==== Selected text

The mission statement of VisuMap Technologies is unleashing human visualization power for complex high dimensional data. It is indeed our grandiose ambition to revive visualization as first ranking tool to do science, that has somehow lost its glory since Rene Descartes invented his coordinate system. In order to achieve this we not only need new software, new methodologies and theories, but also people who embrace visual way to do scientific research. So, there is still a long way to go!

I feel pleased that Euclidean space has been considered inadequate by Dirac for quantum theory. Since I have felt for long time that the open Euclidean space is not appropriate for generic study of high dimensional data. For instance, some concepts like left/right, centers/peripherals (which make sense in Euclidean space) can not be applied intuitively to high dimensional data. For this reason, I have called RPM (relational perspective map) as MDS on closed manifolds. RPM basically simulates a non-stationary dynamic system on a closed manifold. Interestingly, modern physics offered some useful tools to do that. I have looked in to several low dimensional manifolds as our image space (like sphere, torus and real projective space). Our long term plan is to evolve the image space to more expressive structures to visualize high dimensional data.

Tuesday, October 30, 2007

Transformation between rectangle and torus

I have found today a nice video clip from YouTube that visualizes the transformation between rectangle and torus surface. Torus surface is the base information space used by relational perspective map (RPM). This is main characteristics of RPM that distinguish RPM from other conventional mapping methods which use open Euclidean space as image space.

There is also good clips showing the construction of Klein-Bottle. But I could not find a good clip for the construction of real projective space. In order to visualize projective space and other more complex 2/3-D manifolds we probably need to partition the objects in some intuitive way.

Monday, October 29, 2007

New paper comparing CCA and Manifold learning arlgorithms

The journal Information Visualization has recently published a very interesting paper of J. Venna and S. Kaski with the title "Comparison of Visualization methods for an atlas of gene expression data sets".

========

◆ What you need to do ◆
Extend the VisuMap blog text on visualizing high-dimensional data, picking up right after its final sentence.

==== Data for review

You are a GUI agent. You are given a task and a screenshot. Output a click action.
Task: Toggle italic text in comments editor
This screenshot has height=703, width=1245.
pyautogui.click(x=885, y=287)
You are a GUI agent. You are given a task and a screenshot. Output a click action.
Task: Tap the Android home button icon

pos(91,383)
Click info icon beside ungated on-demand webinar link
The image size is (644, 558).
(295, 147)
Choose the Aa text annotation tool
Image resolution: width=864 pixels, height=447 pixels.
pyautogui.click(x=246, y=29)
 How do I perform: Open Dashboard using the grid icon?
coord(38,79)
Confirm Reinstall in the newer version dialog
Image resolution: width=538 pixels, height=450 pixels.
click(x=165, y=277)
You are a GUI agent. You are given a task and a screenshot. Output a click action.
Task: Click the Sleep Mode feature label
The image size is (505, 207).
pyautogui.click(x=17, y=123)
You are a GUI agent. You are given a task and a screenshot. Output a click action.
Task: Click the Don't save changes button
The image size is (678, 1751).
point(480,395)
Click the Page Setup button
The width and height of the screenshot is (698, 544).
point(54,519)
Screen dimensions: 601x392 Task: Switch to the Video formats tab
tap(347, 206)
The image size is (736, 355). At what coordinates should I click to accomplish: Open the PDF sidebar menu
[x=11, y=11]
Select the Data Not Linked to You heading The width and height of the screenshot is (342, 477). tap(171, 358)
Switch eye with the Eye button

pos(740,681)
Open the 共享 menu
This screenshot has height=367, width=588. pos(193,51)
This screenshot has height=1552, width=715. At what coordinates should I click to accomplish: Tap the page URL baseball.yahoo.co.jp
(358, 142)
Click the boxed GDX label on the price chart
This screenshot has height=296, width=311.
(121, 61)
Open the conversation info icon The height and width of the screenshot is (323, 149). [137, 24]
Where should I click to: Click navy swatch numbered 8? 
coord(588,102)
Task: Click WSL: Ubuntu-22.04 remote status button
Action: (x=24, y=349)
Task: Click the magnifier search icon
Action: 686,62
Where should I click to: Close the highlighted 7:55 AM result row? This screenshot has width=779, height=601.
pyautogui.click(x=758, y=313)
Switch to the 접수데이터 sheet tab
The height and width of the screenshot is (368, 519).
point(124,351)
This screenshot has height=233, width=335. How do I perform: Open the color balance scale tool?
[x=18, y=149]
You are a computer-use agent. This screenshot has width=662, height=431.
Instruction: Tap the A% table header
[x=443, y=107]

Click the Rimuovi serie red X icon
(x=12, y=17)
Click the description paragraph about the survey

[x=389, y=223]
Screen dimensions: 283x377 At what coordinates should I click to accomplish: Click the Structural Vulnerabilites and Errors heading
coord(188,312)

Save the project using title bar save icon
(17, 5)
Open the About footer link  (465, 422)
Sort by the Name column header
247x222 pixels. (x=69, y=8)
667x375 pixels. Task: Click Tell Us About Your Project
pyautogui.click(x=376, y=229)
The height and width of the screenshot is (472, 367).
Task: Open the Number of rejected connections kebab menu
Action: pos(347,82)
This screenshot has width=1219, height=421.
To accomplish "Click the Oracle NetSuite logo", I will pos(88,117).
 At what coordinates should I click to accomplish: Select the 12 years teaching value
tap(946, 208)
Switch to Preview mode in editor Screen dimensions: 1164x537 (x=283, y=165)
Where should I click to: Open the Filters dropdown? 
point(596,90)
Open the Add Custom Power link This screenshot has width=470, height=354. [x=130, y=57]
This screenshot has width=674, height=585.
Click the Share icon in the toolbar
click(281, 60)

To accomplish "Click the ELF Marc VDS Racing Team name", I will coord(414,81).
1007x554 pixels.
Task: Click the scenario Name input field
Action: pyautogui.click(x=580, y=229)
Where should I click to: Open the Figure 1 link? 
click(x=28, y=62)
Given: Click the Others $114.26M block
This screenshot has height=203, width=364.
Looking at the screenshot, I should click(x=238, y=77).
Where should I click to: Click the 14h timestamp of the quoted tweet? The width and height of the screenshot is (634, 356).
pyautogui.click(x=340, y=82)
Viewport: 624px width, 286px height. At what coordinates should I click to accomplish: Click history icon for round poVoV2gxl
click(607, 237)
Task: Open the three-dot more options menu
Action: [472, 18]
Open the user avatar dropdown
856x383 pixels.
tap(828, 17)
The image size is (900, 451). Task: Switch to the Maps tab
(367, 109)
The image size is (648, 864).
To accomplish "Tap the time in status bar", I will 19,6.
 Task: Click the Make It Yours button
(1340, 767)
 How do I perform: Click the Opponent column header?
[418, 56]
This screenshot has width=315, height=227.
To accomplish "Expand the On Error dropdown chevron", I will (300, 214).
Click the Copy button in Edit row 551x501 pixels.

========

◆ Result ◆
This paper has compared the performance of many algorithms for mapping various kind of data sets. Algorithms considered include: PCA, LLE, Laplacian Eigenmap, Isomap and CCA. The performance comparison are done with diagram of trustworthiness and continuity which visualize, like Shepard diagram, the discrepancies between input- and output-distance matrices.

The advantage of the trustworthiness and continuity diagrams over the Shepard diagram is that they aggregate the discrepancy information uniformly over all data points, so that you get a single curve to show the quality of a map. With Shepard diagram you get a curve for each data point. Thus, trustworthiness/continuity diagrams are much easier to apply in practice. On the other side, the Shepard diagram provides more detailed information that allows, for instance, users to investigate mapping quality with respect to individual data points (not just the whole map).

Whereas those diagrams provide objective measures for mapping quality, I think they should be used with care. They may not always reflect the subjective mapping quality perceived by human, and the ultimately goal should be helping people not machines. Blindly trusting these numbers might discourage development of new useful algorithms. One main problem with these diagrams is, for instance, they don't have the concept of partition. Algorithms (like RPM) which simplify data by partitioning (apart from dimensionality reduction) are greatly penalized. Partition, as a perception method, is probably as fundamentally as focusing-by-proximity.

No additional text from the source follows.